Statistics Aren’t Guarantees: SQL Server Still Checks.


When I’m reviewing plans with folks, I get this response a lot:

But SQL Server should know there’s no data that matches! It has statistics!

Statistics are guideposts, not guarantees.

We’ll start with the Stack Overflow database and put an index on LastAccessDate, which also creates a statistic on that column. We’ll check the min and max LastAccessDates:

In the database I’m using today, the min is ‘2008-08-01 00:59:11.147’ and the max is ‘2018-06-03 05:18:24.843’. If I query for all users lower than the min, or all users above the max:

The actual execution plans show that SQL Server estimated 1 row would return for each of those, but of course 0 rows actually return:

You might say, “But SQL Server has statistics on those columns, and it knows what the top values are!” Well, that’s true, but…data can change without the statistics being updated. For example, say that one user logs in right now, and then we run the MAX query again:

One row actually returns:

This has a bunch of interesting ramifications.

SQL Server has to build the whole query plan at once. He doesn’t go execute the first operator, check to see how many rows come back, and then build the rest of the plan. There are adaptive joins that will change their behavior depending on how many rows are found, but their existence in the plan has to be set up before the first operation in the plan even starts. The more complex your query is, the more time it takes to build the whole plan – even if no rows are going to be found.

The statistics can be way off. In our Stack Overflow scenario, imagine that users are constantly logging in, all the time. SQL Server will keep thinking just one row is going to come back until the statistics are updated, or SQL Server figures out that we have what’s called an “ascending key problem.” This is a constant issue in SQL Server where it doesn’t realize that a particular column is going to keep growing in the future, and that it should always assume there’s going to be more data for higher values, even if that data hasn’t been loaded yet.

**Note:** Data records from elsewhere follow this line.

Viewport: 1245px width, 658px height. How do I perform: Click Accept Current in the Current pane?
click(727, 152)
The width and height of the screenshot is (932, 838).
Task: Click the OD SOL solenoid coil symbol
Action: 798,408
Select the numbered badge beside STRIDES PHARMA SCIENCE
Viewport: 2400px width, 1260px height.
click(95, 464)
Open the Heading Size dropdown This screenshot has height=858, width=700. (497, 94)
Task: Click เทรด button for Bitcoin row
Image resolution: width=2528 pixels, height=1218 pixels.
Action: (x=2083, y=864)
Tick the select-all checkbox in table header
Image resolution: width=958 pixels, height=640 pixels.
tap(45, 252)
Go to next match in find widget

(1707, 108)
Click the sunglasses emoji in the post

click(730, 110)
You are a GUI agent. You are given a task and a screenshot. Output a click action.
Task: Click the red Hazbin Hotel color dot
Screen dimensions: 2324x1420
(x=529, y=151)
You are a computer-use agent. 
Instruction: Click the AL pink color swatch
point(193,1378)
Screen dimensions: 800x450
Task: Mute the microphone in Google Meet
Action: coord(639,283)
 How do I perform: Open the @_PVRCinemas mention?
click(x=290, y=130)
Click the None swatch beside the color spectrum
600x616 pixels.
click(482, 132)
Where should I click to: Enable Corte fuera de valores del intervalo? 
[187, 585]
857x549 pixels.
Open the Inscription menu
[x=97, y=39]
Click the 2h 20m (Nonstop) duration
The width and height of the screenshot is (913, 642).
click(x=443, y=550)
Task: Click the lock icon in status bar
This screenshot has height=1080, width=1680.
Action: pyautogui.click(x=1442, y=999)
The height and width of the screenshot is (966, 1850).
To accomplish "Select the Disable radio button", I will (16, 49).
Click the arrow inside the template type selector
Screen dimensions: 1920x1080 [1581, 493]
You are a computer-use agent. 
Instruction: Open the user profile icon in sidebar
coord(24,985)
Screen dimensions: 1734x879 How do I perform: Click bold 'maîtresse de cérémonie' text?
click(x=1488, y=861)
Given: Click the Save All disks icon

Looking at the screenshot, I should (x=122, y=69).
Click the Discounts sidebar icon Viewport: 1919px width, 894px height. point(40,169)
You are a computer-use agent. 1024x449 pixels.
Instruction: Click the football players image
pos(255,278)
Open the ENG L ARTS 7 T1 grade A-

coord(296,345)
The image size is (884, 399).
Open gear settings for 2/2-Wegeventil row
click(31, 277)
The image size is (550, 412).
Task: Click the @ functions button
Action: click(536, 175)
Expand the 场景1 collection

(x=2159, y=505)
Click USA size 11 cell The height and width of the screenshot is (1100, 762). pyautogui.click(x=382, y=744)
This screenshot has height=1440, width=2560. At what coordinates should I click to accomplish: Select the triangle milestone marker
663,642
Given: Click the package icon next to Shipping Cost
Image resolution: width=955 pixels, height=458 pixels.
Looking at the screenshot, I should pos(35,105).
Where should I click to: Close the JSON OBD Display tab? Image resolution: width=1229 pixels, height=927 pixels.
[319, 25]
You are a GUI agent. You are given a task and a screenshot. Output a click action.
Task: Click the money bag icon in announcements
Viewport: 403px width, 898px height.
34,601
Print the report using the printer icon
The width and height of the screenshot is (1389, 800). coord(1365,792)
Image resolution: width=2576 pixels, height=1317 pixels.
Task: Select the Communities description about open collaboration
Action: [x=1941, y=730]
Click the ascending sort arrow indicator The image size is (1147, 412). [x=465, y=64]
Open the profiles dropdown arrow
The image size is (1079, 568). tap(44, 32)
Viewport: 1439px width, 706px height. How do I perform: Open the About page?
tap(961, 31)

If apps constantly query for data that can’t possibly exist, like if we know no one is ever going to have a LastAccessDate < 2008, then we can put in a check constraint. SQL Server may bypass querying the table altogether and do a constant scan. I’ve used this trick when an app sent in queries that I couldn’t control, and the query was becoming a performance issue.

If apps constantly query for data that rarely exists, like if they check for invalid data and then correct it with a subsequent query, we can use a filtered index to just focus on that bad range of data. I cover that in the filtered indexes module in Mastering Index Tuning.

If you want to learn more about statistics, check out the free statistics courses in my YouTube channel. Or, if you’d like to learn about more advanced indexing tricks like these, check out my Mastering Index Tuning class. I have upcoming live classes starting this Friday, and also December 8th, and you can get in free with a Live Class Season Pass.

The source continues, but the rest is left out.